[Stored items]
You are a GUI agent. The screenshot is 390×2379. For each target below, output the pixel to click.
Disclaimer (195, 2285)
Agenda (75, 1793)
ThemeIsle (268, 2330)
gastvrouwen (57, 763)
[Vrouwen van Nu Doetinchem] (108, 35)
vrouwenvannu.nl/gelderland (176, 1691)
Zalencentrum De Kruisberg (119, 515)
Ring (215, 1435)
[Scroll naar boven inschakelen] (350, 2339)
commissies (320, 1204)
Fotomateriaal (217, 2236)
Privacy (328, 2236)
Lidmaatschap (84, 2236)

...

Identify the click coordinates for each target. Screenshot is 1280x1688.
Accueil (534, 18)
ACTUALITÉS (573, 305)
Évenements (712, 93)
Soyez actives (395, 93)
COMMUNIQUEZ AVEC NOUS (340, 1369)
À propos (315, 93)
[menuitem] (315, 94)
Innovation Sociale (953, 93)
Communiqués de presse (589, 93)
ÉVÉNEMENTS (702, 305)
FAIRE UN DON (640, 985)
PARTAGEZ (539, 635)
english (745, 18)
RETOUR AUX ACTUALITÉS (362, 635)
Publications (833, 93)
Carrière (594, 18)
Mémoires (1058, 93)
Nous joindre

*WHAT YOU NEED TO DO*.
Report each line above that includes the string "click".

*WORKED SOLUTION*.
You are a GUI agent. The screenshot is 390×2379. For each target below, output the pixel to click.
Identify the click coordinates for each target. Screenshot is 1280x1688.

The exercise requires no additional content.